Personal information
- Full name: Roman Igorevich Kontsedalov
- Date of birth: 11 May 1986 (age 38)
- Place of birth: Valuyki, Soviet Union
- Height: 1.81 m (5 ft 11 in)
- Position(s): Midfielder

Senior career*
- Years: Team / Apps / (Gls)
- 2003: FC Titan Moscow / 0 / (0)
- 2004–2009: FC Lokomotiv Moscow / 12 / (0)
- 2005–2006: → PFC Spartak Nalchik (loan) / 47 / (8)
- 2008: → FC Tom Tomsk (loan) / 17 / (0)
- 2009: → PFC Spartak Nalchik (loan) / 22 / (0)
- 2010–2013: PFC Spartak Nalchik / 76 / (11)
- 2012: → FC Mordovia Saransk (loan) / 8 / (0)
- 2013–2015: FC Volga Nizhny Novgorod / 29 / (1)
- 2015: → FC Anzhi Makhachkala (loan) / 12 / (0)
- 2015: FC Energomash Belgorod / 9 / (3)
- 2016: FC Kuban Krasnodar / 9 / (0)
- 2017: FC Energomash Belgorod / 7 / (5)
- 2017–2018: FC Rotor Volgograd / 18 / (0)

International career
- 2006–2007: Russia U-21 / 9 / (1)
- 2011: Russia-2 / 1 / (0)

= Roman Kontsedalov =

Russian footballer

Roman Igorevich Kontsedalov (Роман Игоревич Концедалов; born 11 May 1986) is a Russian former footballer.

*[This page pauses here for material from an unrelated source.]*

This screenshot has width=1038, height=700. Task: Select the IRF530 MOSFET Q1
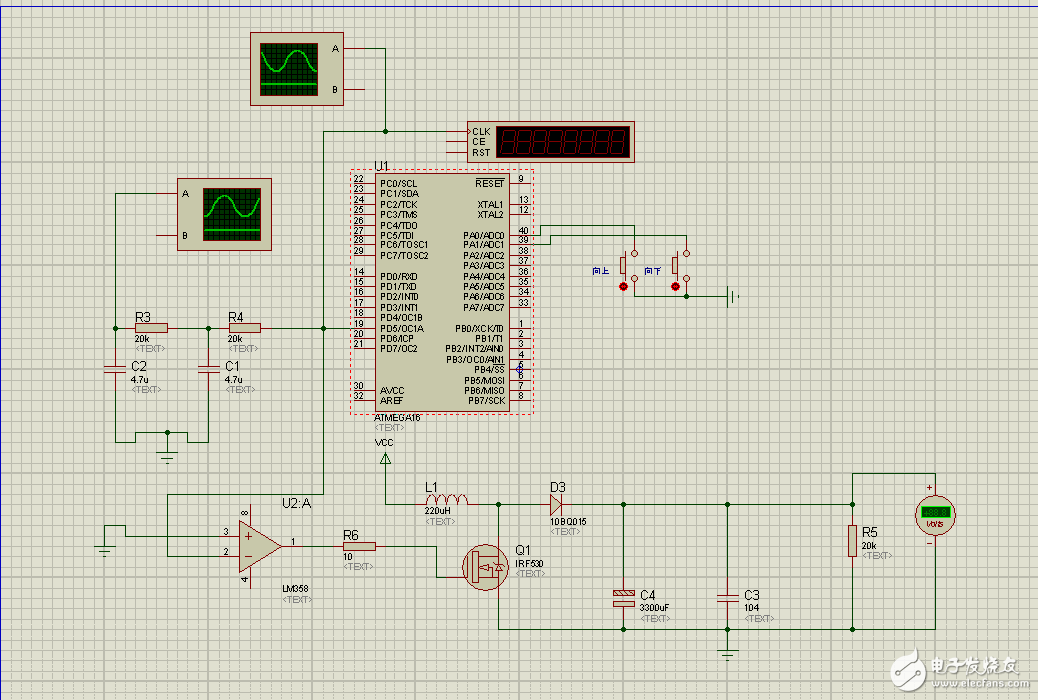[487, 567]
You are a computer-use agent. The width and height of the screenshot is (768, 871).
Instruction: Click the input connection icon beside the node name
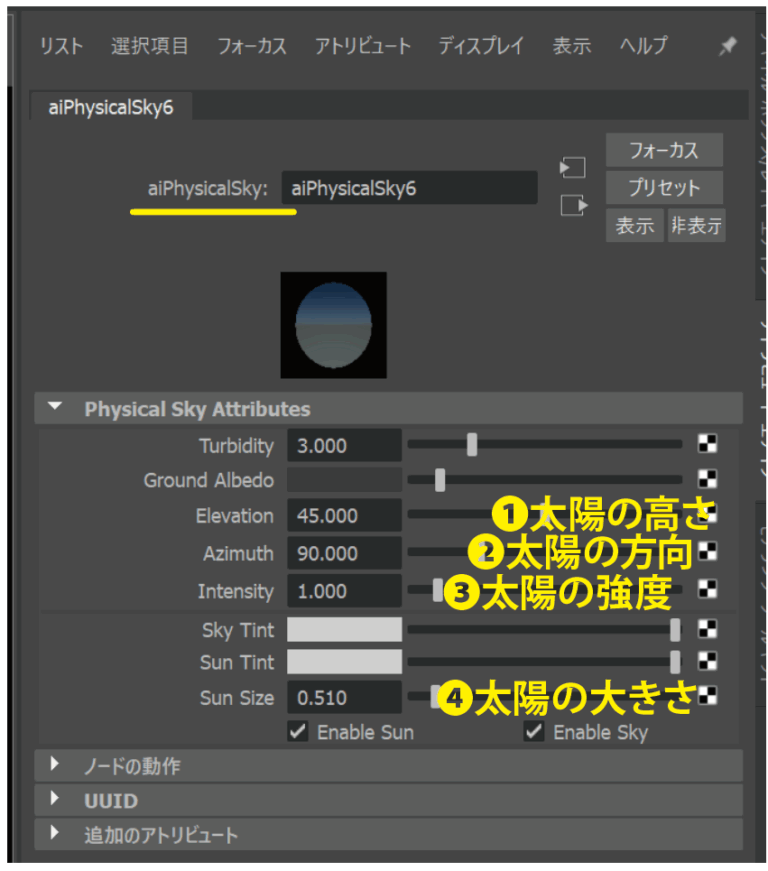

His position was midfielder.

==Career==
On 16 January 2015, Kontsedalov moved to FC Anzhi Makhachkala on loan from FC Volga Nizhny Novgorod.

==Personal life==
His younger brother Aleksei Kontsedalov is also a professional football player.